Records from a data source:
"""

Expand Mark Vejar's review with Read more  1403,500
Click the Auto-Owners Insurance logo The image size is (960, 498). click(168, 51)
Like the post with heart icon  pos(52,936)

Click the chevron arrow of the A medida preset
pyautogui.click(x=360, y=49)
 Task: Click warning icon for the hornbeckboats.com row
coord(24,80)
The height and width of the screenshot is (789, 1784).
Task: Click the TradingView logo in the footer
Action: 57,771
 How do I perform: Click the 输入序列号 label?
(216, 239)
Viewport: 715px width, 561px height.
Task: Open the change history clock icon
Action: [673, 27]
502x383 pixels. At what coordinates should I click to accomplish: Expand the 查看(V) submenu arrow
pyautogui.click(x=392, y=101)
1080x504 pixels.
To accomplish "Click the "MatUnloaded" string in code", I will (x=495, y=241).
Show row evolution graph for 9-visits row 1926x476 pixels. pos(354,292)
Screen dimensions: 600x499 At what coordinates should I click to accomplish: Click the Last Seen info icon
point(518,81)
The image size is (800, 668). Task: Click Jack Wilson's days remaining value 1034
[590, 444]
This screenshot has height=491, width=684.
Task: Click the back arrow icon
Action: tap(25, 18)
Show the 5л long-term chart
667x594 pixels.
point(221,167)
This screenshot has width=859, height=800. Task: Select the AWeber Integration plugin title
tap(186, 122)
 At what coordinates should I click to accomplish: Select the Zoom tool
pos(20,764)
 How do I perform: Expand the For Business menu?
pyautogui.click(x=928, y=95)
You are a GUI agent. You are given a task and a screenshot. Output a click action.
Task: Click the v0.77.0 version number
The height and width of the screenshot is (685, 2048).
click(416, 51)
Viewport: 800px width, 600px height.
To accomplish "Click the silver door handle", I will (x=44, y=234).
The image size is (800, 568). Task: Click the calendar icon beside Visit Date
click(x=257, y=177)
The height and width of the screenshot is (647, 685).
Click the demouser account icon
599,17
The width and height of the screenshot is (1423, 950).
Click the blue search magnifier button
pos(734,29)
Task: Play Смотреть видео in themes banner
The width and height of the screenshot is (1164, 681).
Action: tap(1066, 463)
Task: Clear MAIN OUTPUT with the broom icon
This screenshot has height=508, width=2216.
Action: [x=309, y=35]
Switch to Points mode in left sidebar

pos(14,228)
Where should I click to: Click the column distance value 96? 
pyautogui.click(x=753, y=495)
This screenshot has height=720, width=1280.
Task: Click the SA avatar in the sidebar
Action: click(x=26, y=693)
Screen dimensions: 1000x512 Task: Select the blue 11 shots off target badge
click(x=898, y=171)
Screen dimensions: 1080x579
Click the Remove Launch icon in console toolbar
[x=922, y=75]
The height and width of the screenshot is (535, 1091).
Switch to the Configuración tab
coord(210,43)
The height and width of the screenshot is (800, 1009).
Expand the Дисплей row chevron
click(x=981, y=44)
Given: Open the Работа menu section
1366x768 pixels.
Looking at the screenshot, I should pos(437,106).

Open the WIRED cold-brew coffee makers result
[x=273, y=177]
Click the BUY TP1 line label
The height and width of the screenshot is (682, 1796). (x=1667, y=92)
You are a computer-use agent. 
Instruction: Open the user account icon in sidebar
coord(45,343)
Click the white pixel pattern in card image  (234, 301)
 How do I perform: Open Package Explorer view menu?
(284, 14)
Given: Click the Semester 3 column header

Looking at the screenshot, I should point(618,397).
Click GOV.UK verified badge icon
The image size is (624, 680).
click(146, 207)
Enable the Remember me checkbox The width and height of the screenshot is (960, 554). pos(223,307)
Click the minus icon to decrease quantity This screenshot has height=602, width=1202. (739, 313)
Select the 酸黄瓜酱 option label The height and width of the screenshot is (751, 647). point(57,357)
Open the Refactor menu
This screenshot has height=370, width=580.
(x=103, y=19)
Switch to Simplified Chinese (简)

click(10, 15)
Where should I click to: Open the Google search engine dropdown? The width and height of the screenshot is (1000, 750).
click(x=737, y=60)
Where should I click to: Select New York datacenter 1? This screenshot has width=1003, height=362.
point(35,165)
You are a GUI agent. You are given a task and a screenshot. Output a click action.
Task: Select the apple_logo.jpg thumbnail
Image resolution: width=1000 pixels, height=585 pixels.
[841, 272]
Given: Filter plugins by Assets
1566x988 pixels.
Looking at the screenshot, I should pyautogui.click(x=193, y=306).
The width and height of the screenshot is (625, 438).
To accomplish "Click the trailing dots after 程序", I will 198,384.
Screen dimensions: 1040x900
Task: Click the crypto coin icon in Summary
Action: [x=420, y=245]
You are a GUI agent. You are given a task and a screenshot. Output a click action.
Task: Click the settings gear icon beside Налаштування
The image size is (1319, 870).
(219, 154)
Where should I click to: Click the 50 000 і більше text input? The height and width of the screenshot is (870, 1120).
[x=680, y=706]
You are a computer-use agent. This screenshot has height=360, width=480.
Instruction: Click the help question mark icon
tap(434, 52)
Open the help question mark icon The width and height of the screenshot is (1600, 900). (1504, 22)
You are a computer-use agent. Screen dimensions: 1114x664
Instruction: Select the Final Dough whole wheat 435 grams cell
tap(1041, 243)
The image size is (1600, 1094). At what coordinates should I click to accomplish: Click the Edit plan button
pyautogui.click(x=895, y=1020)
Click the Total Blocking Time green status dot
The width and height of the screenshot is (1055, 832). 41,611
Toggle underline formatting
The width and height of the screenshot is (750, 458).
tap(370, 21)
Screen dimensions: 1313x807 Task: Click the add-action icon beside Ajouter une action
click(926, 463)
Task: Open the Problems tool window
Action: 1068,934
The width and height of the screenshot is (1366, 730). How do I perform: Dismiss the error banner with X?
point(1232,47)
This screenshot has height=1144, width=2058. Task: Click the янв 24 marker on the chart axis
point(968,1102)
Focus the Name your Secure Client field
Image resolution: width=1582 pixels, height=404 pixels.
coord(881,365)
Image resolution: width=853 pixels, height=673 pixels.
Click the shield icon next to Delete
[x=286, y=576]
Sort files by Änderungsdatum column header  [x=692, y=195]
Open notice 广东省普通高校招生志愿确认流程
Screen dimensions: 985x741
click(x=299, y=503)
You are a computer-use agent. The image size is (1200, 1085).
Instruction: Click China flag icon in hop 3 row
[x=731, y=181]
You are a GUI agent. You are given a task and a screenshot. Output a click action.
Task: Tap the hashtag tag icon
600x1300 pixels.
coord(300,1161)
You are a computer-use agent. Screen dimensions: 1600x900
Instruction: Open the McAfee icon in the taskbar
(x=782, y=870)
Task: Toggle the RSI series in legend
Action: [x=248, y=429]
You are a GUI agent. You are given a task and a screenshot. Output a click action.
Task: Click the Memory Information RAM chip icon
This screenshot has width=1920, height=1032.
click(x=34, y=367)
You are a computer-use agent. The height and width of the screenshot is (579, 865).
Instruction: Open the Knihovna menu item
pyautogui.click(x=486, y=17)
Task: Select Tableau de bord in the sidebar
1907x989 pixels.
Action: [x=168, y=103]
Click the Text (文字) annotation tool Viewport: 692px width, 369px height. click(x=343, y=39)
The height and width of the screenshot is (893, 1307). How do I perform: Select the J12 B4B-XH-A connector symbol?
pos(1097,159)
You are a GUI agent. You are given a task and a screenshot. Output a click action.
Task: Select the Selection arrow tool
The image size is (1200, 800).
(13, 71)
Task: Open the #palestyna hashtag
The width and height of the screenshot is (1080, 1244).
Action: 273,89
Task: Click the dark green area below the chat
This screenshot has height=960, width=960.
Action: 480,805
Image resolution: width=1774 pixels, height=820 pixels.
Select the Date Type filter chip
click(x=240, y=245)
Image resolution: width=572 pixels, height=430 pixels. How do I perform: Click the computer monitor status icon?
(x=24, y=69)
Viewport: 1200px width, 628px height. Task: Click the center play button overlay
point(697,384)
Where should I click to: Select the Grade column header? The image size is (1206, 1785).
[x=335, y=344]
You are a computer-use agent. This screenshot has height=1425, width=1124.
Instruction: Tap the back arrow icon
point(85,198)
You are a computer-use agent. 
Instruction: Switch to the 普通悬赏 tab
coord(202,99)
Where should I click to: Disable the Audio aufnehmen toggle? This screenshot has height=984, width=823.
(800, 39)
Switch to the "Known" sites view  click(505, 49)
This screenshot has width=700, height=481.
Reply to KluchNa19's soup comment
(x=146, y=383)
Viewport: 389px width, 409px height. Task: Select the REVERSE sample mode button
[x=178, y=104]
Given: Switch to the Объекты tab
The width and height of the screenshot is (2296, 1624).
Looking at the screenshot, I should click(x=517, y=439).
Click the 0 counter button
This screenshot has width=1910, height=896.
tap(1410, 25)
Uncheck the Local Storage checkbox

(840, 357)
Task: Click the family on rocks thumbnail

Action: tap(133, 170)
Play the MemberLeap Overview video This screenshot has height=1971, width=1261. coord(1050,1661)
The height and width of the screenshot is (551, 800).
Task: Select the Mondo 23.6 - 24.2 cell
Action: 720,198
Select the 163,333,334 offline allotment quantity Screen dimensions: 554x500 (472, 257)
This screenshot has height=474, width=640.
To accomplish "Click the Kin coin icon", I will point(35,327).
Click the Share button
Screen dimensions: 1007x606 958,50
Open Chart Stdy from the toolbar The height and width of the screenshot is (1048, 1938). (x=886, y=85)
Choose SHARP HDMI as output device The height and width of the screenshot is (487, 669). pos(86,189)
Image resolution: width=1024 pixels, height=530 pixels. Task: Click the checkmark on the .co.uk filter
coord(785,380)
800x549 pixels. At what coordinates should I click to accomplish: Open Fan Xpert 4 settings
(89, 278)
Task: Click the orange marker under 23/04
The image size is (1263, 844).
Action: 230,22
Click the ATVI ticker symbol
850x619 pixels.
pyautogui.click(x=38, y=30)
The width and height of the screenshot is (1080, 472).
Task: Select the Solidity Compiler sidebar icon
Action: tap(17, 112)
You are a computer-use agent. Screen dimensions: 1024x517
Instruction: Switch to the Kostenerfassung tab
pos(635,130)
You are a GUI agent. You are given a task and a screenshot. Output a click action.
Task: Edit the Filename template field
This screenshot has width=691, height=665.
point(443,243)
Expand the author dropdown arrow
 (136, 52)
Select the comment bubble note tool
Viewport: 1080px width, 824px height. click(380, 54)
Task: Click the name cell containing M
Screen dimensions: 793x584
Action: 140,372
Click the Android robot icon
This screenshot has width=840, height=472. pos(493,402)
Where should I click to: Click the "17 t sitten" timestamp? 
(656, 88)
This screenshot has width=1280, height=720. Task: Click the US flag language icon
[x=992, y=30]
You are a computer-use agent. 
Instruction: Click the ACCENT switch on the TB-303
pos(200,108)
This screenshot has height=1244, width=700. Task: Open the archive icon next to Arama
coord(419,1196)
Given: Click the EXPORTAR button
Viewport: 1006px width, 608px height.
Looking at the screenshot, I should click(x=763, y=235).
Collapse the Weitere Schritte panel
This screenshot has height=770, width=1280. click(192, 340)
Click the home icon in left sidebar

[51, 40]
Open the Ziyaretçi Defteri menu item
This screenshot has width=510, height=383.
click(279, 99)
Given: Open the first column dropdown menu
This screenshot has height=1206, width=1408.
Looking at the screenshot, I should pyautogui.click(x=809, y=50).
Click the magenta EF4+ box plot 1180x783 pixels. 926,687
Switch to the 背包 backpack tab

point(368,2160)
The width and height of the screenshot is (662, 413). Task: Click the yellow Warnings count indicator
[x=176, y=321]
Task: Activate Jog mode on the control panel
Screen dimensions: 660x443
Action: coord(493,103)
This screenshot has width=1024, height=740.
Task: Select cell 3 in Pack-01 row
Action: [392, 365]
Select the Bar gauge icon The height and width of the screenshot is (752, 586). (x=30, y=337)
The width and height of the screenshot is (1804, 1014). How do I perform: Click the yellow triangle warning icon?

"""

INSTRUCTIONS TO FOLLOW: Once the lines of the entries containing the word "Show" have been counted, report the number alone.

REPLY: 2